Dr Stradling explained: “I do not feel that as a population we were very good at practising hygiene as a whole compared to some countries, and we are very free and easy with antibiotics. Many clinicians have been warning for a long time about antibiotic resistance as a future threat and the dangers of superbugs, and the general public at large having now lived through this may now have some appreciation for that because of the global impact a novel virus has had on health and the global economy.
“However, I am not convinced that we will see many future positives coming out of this for people’s mental health. I appreciate that people are talking more openly about it, but from my experience just in the healthcare industry we have a workforce that is exhausted and there are people in this sector and other key service industries that so often go underappreciated. There is a whole group of people who logistically kept the country running who maybe do not get the credit they deserve.”
Dr Stradling added: “In healthcare more directly, it is sometimes easy to view staff as separate to the general population and simply assume we are more thick-skinned. Yet, our healthcare workers are parents, children, and carers at home, and they have all the same worries and interrelationships as anyone else. They are not immune to mental health crises. One of my worries is that we are moving into what I think will be a long winter with an exhausted workforce which will have trouble coping with the strain.”
Supporting staff
To enable healthcare staff to be better prepared for the challenges of the winter and the post-Covid impact on mental wellbeing, Dr Stradling insisted that more consistent and targeted engagement from healthcare leaders was needed, in line with the views of Leeds and York Partnership NHS Foundation Trust mental health expert, Alison Kenyon.
He said: “Early on in the pandemic, we were faced with a rapidly changing situation and people do not necessarily understand you need nuanced advice.

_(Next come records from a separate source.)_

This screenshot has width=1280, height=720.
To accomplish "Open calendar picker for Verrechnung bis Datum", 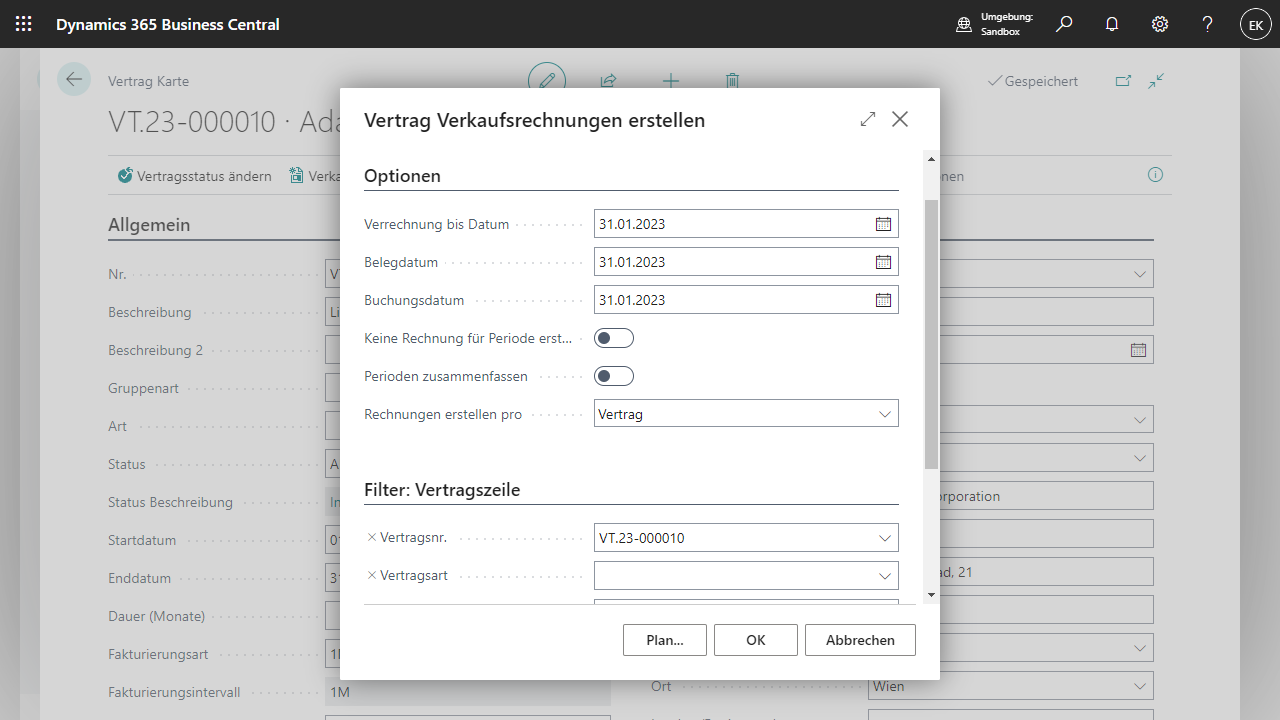I will pyautogui.click(x=883, y=224).
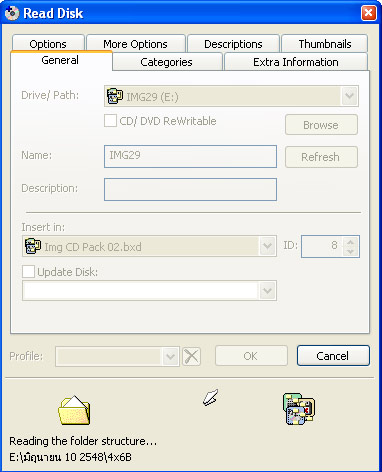This screenshot has width=382, height=472.
Task: Click the yellow folder icon at bottom
Action: (74, 410)
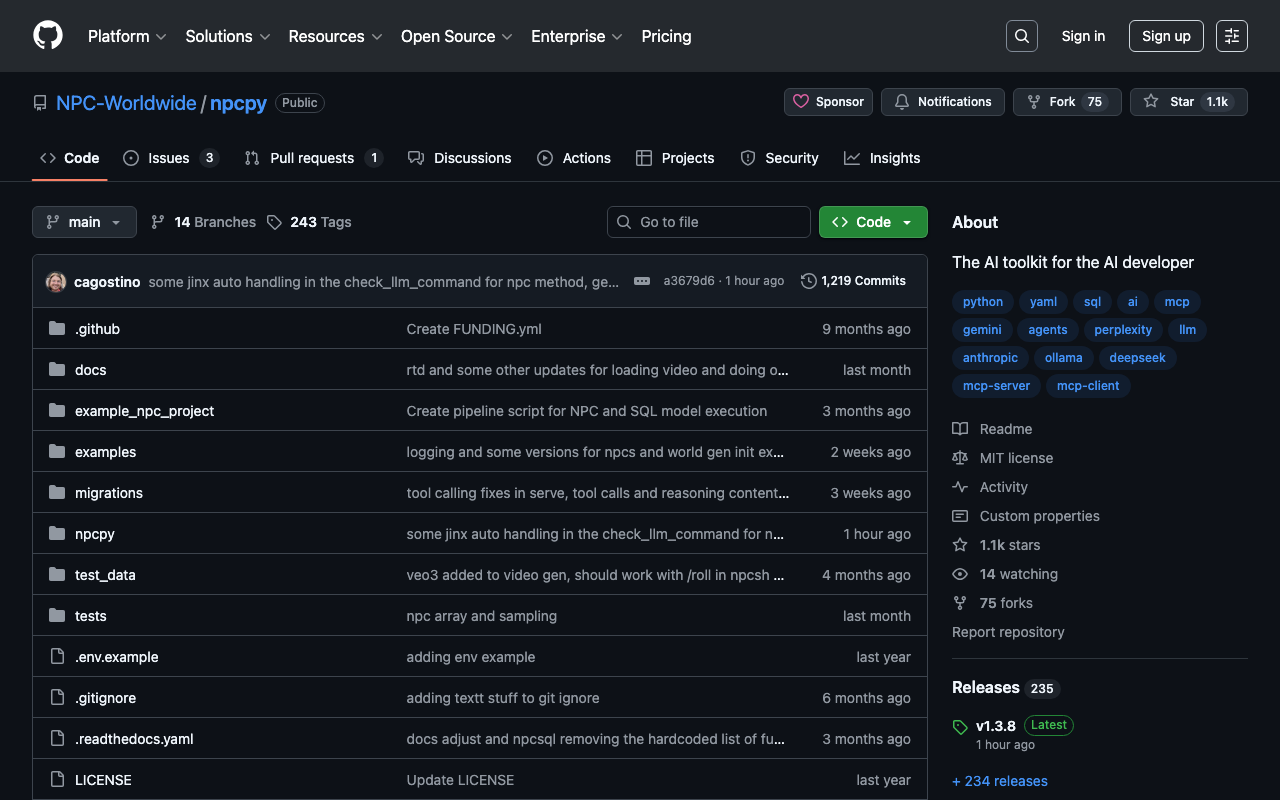This screenshot has height=800, width=1280.
Task: Open the main branch dropdown
Action: tap(84, 222)
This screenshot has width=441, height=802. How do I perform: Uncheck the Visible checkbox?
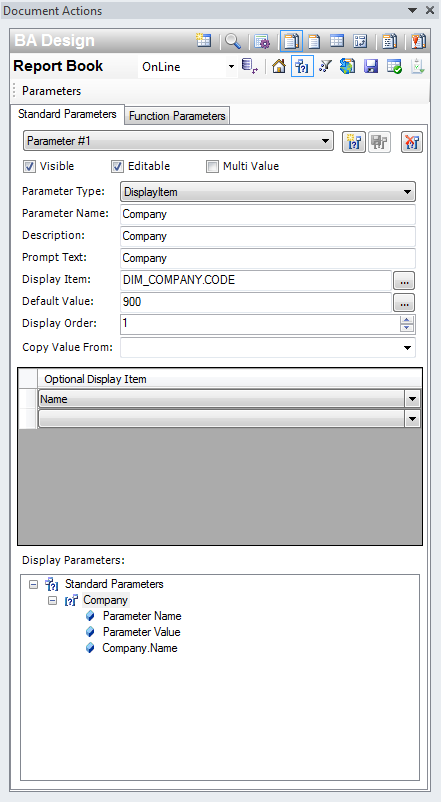point(30,167)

People can easily perceive leadership as being inconsistent and unclear, especially when you feel that you are being asked to do one thing on one day and something different the next when carrying out the same task. But in reality, the instructions change because of new knowledge and because the situation has changed. It is all about proper communication, and how we communicate with people in such rapidly changing situations is hugely important and is something we need to look at.

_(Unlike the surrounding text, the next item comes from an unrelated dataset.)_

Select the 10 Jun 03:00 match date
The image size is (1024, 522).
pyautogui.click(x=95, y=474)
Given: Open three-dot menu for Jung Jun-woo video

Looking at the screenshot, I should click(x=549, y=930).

“I also think we have seen a lessening of the faith in national leadership from those early days in the pandemic when advice was changing rapidly and other inconsistencies such as in PPE provision and logistics. I do think that we are better at all of that now and we have had conversations about staffing difficulties and how we can improve that. Yet, one thing that our chief-executive suggested was a double pay rise and this is an example of where I think leadership and those on the ground do not quite align. Many of my colleagues agreed with me that if staff are disenfranchised or exhausted, then paying them more just to come in is not the answer. The solution is to engage more closely with them, make them feel wanted and loved and understand their needs better to gauge what support can be given. Leadership has to understand better the patterns in which staff work and give them the authority to arrange things themselves.”

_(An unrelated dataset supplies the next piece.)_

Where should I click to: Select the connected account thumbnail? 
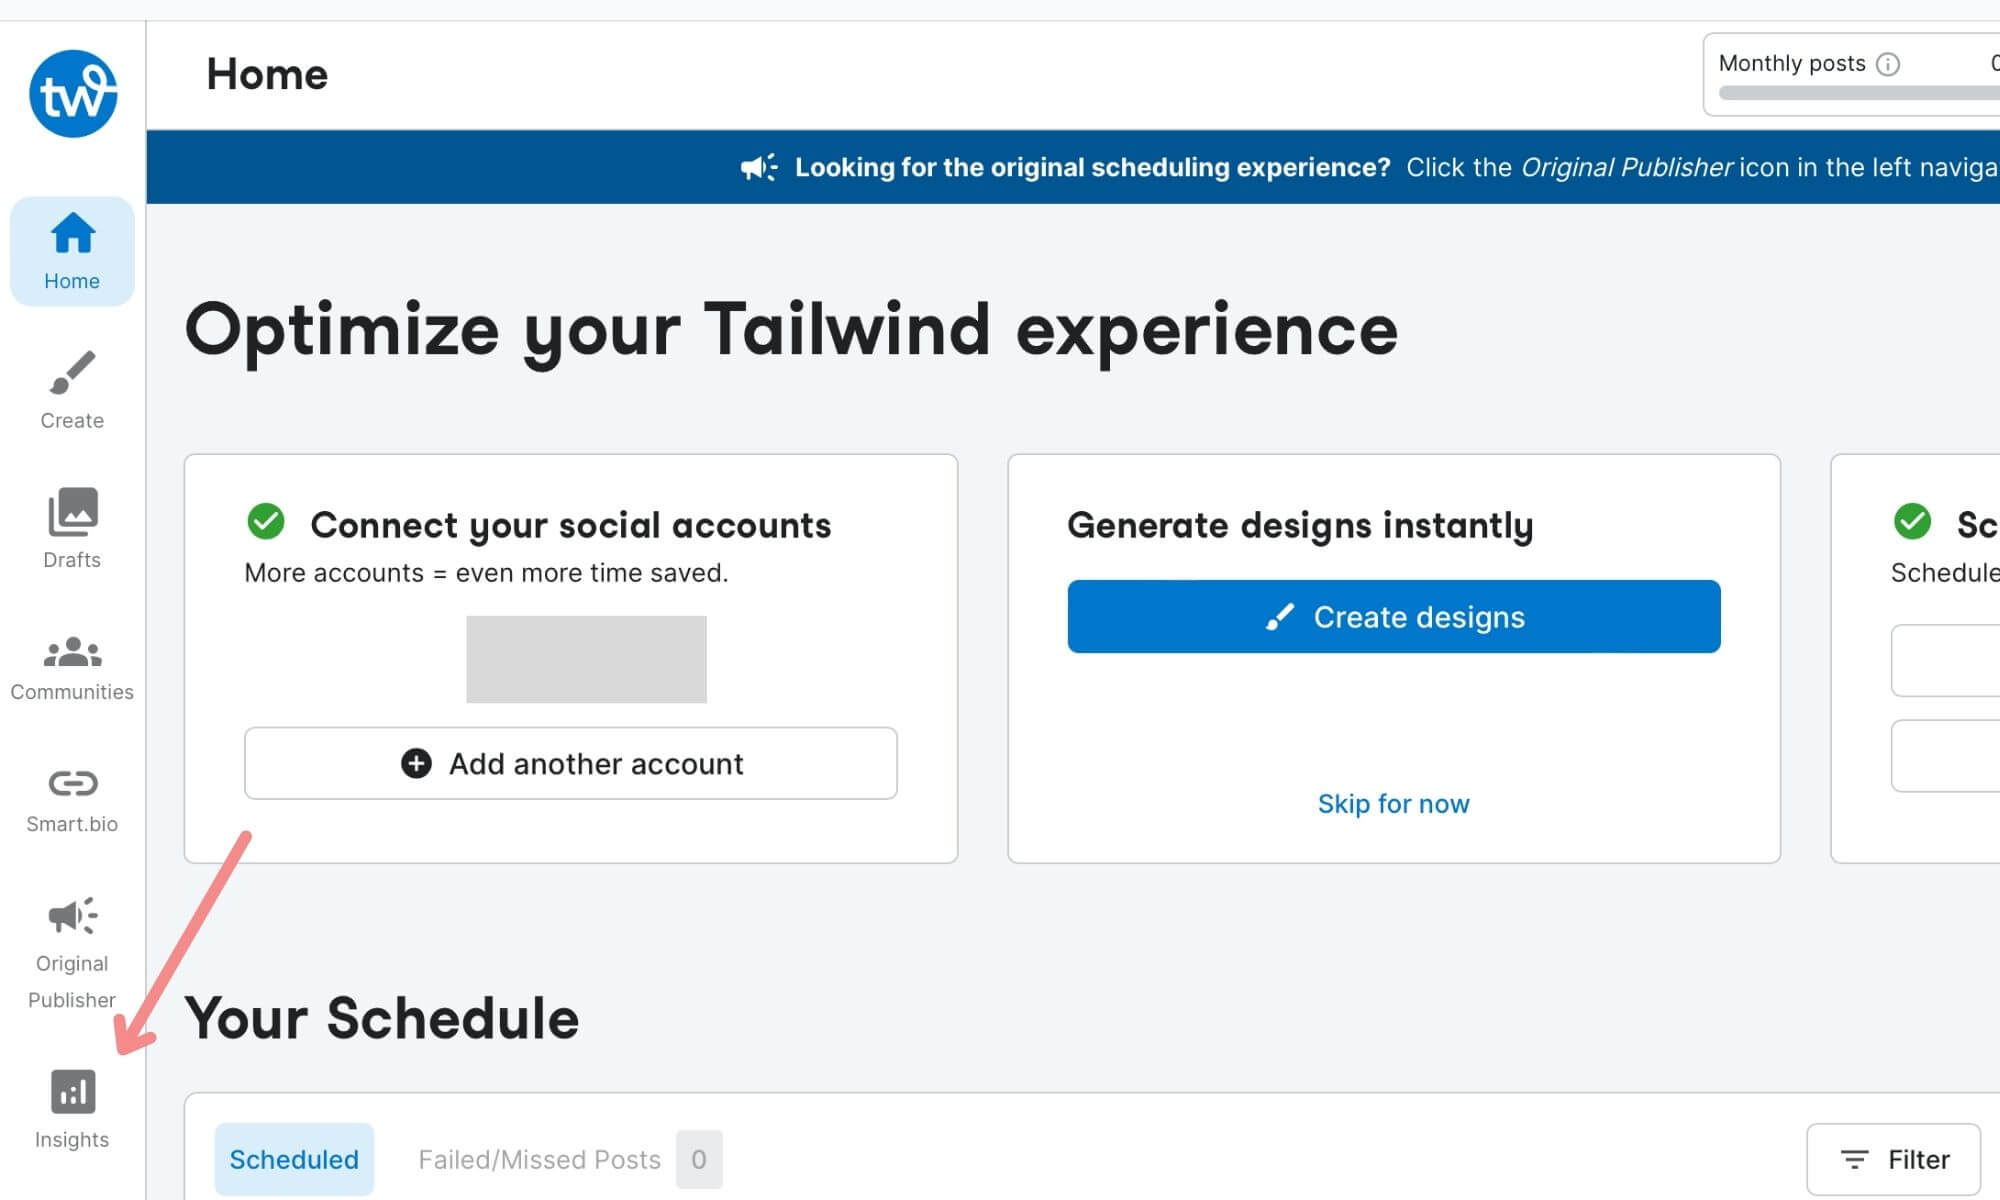pos(586,658)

To this end, Dr Stradling believes that a future framework of having decisions affecting staff on the ground being made at a local level, in consultation with national bodies, could be the way forward.
“I think that national communication and local decision-making is probably the way to go and I think more places have now started to get that right, and my place is also starting to find that balance. We are being allowed a bit more local autonomy and I think if people are able to own their own problems and destiny, then they will have more to give in the game.”